EXERCISE DETAILS: Every entry should come back exactly as written, minus the pictures.

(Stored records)
####################
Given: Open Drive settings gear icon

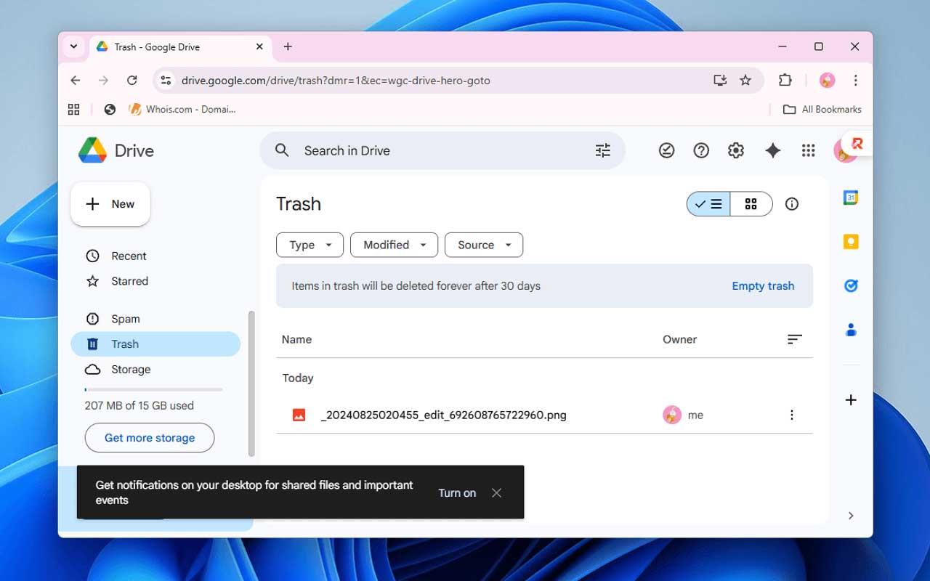Looking at the screenshot, I should pos(736,150).
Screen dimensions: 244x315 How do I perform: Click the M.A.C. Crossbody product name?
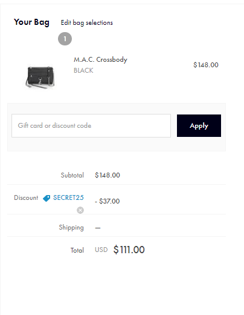coord(100,59)
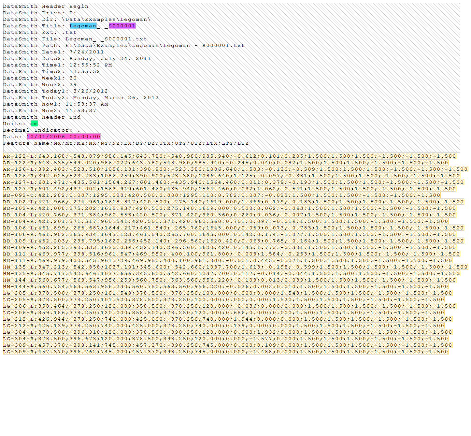
Task: Click the blue highlighted Legoman title text
Action: pos(83,26)
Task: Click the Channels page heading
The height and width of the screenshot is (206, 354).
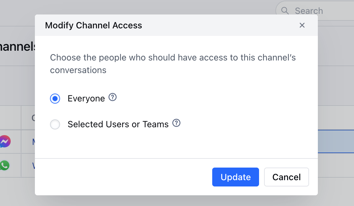Action: click(17, 47)
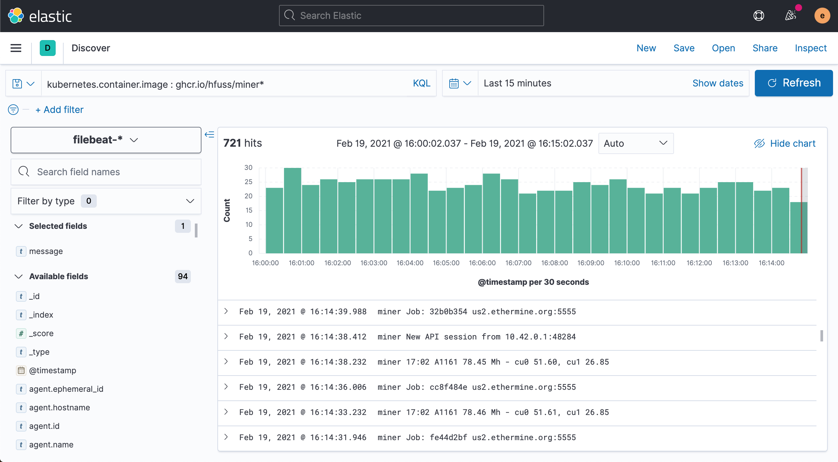The image size is (838, 462).
Task: Toggle the Filter by type selector
Action: [105, 201]
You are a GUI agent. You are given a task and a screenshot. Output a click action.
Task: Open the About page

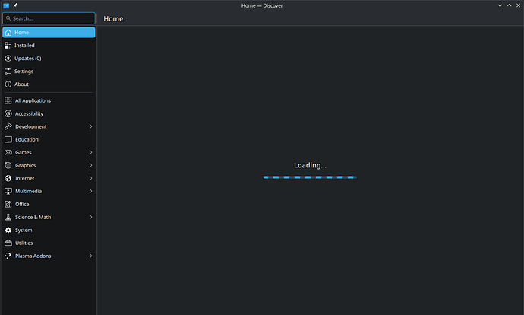click(x=21, y=84)
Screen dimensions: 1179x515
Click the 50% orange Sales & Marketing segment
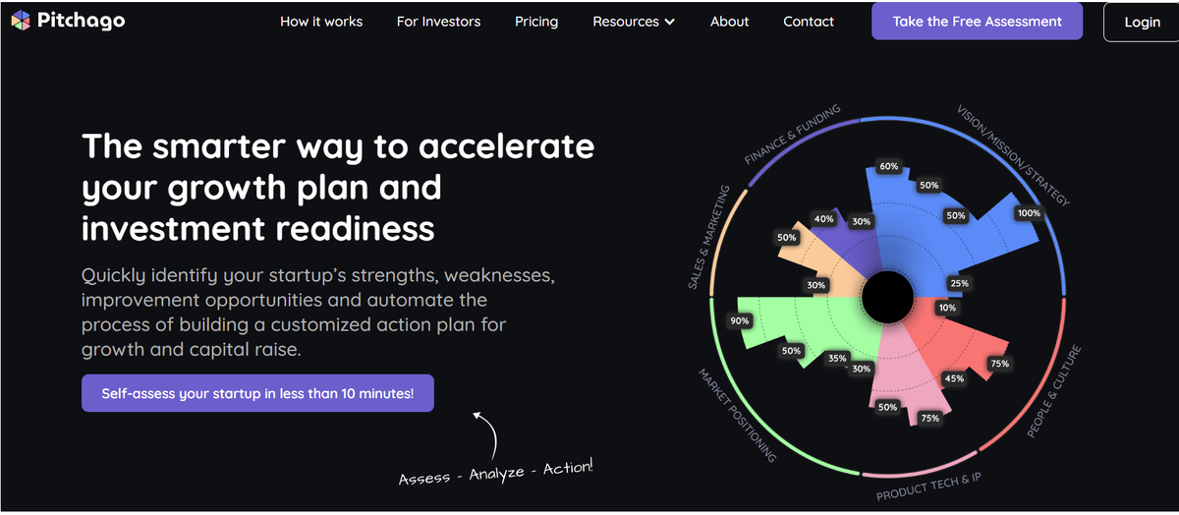tap(787, 238)
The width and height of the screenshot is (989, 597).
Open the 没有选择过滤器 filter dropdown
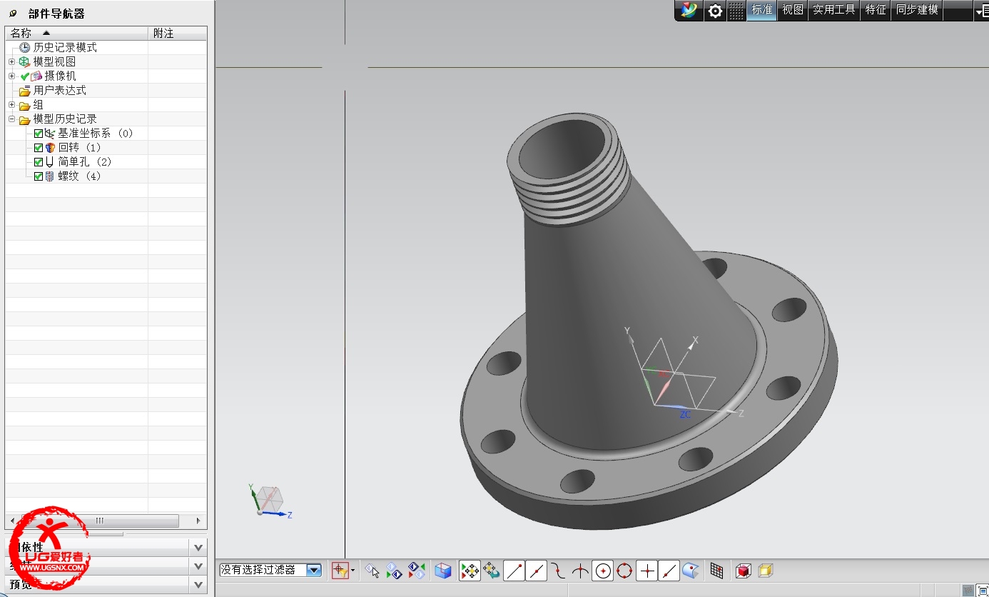click(x=313, y=570)
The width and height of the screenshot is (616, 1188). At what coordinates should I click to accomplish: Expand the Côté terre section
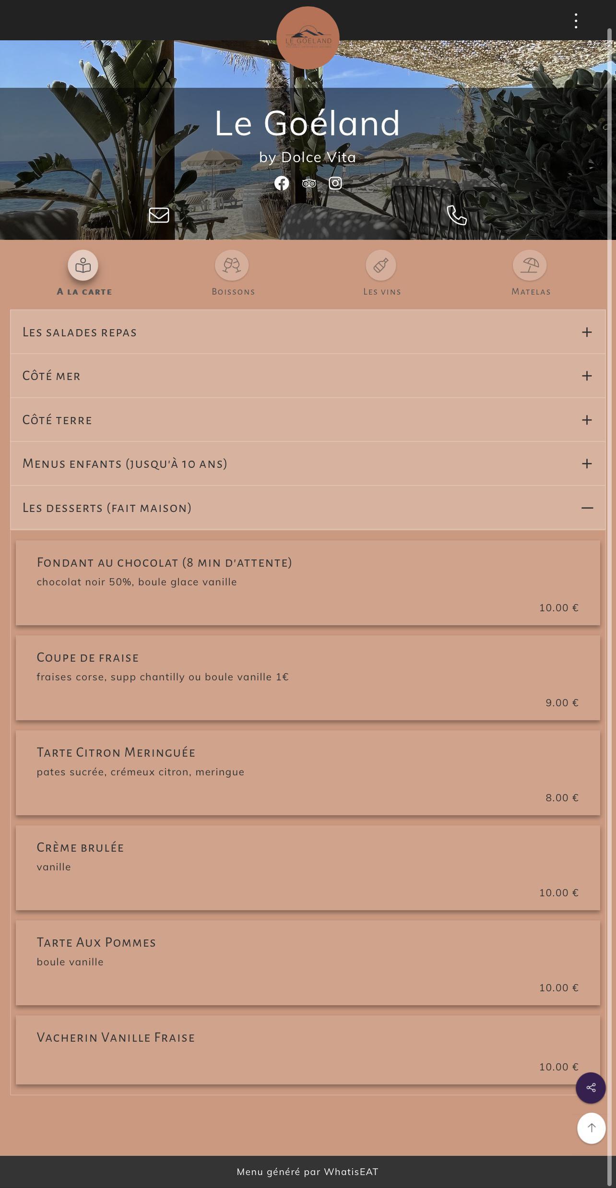(x=308, y=420)
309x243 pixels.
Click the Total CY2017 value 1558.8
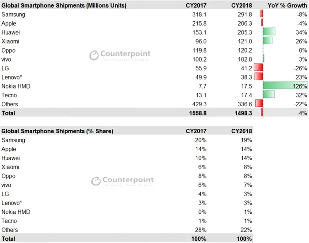click(x=196, y=113)
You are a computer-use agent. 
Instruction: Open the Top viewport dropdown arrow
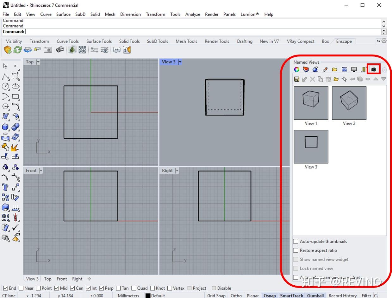tap(38, 62)
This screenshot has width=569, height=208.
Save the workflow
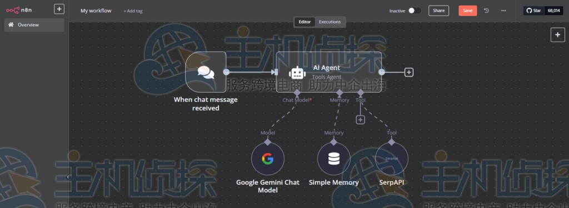coord(468,11)
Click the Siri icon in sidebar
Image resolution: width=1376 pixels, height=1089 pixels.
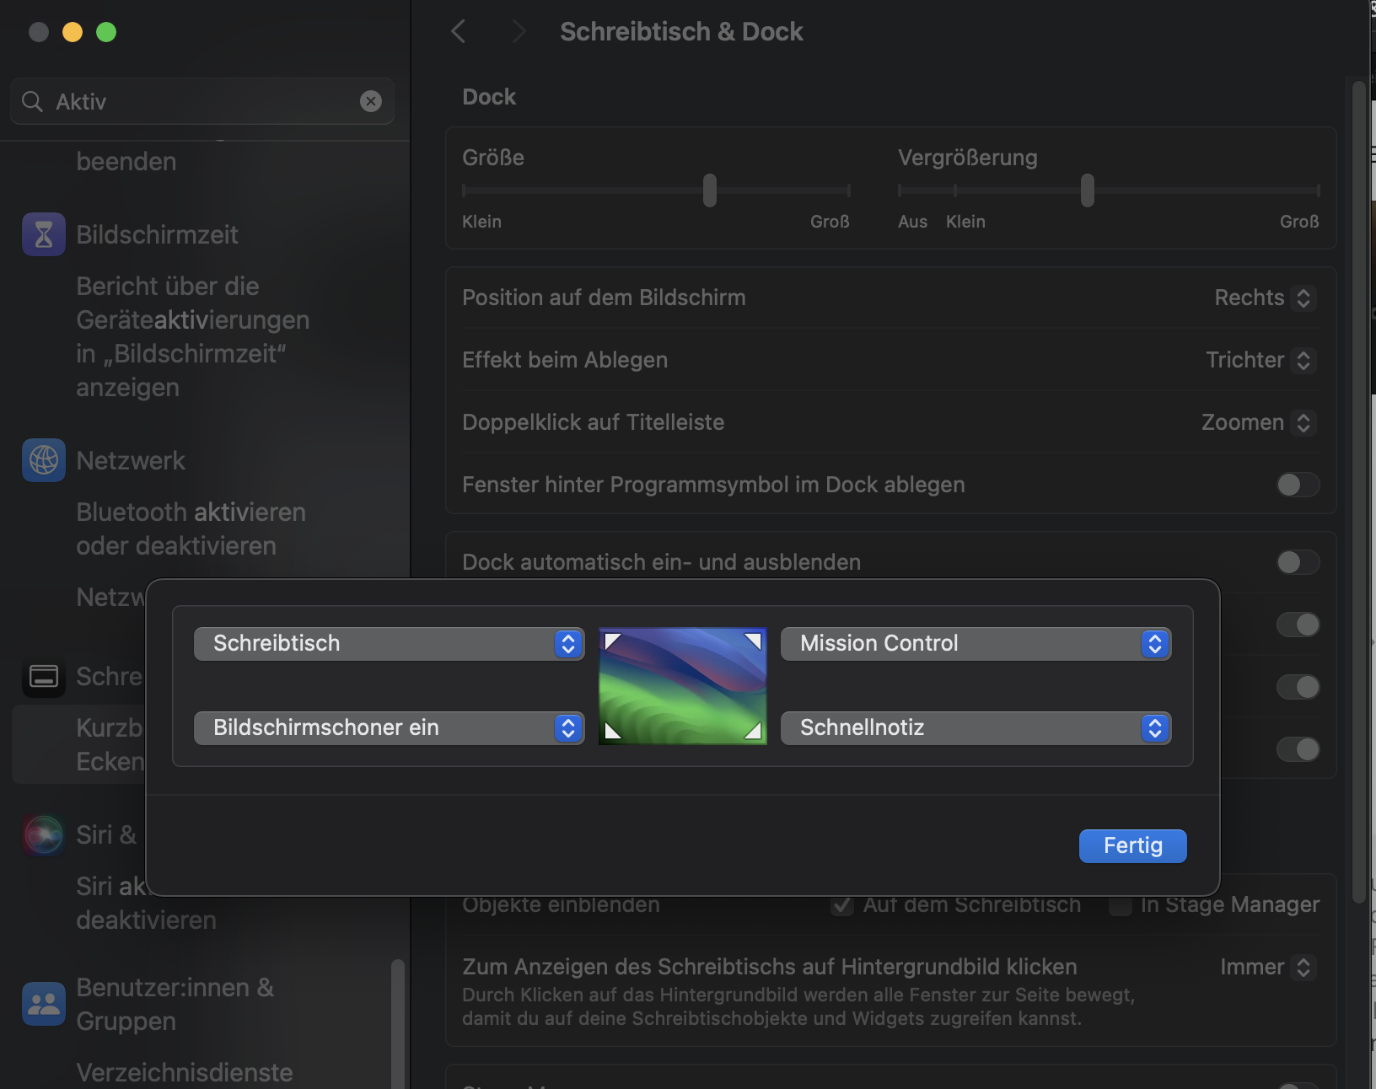(x=44, y=834)
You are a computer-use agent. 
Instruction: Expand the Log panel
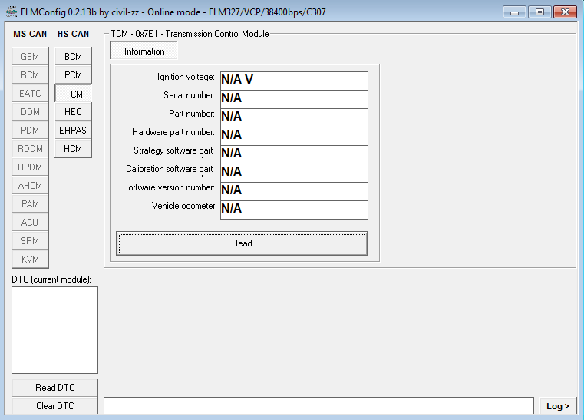pyautogui.click(x=557, y=406)
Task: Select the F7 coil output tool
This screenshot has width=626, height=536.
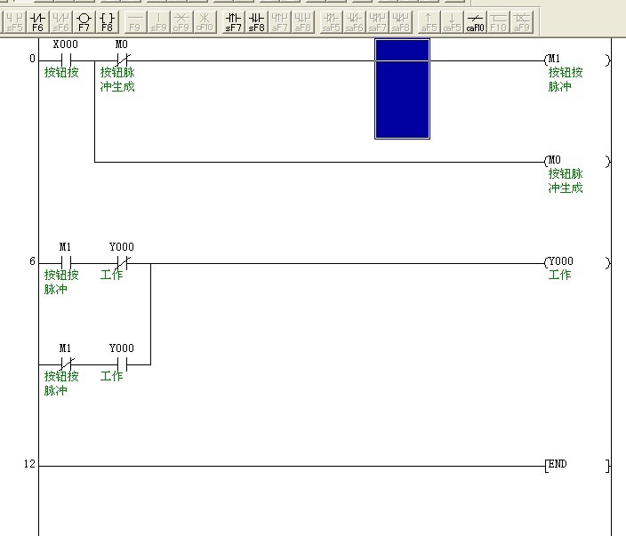Action: pos(84,21)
####################
SOLUTION TO THE PROBLEM:
Given: Open Drive settings gear icon

Looking at the screenshot, I should pos(736,150).
Screen dimensions: 244x315 How do I perform: Click the M.A.C. Crossbody product name?
coord(100,59)
Task: Click the blue highlighted Legoman title text
Action: pos(83,26)
Task: Click the Channels page heading
The height and width of the screenshot is (206, 354).
Action: click(17, 47)
The image size is (838, 462).
Task: Toggle the Filter by type selector
Action: [105, 201]
You are a GUI agent. You are given a task and a screenshot. Output a click action.
Task: Open the About page

click(x=21, y=84)
Screen dimensions: 1179x515
Click the 50% orange Sales & Marketing segment
tap(787, 238)
The width and height of the screenshot is (989, 597).
Open the 没有选择过滤器 filter dropdown
click(x=313, y=570)
The width and height of the screenshot is (616, 1188). At what coordinates should I click to accomplish: Expand the Côté terre section
(x=308, y=420)
309x243 pixels.
Click the Total CY2017 value 1558.8
click(x=196, y=113)
You are a computer-use agent. 
Instruction: Open the Top viewport dropdown arrow
tap(38, 62)
This screenshot has width=569, height=208.
Save the workflow
coord(468,11)
Click the Siri icon in sidebar
Image resolution: width=1376 pixels, height=1089 pixels.
(x=44, y=834)
You are a computer-use agent. 
Instruction: Expand the Log panel
pyautogui.click(x=557, y=406)
Task: Select the F7 coil output tool
This screenshot has width=626, height=536.
Action: pos(84,21)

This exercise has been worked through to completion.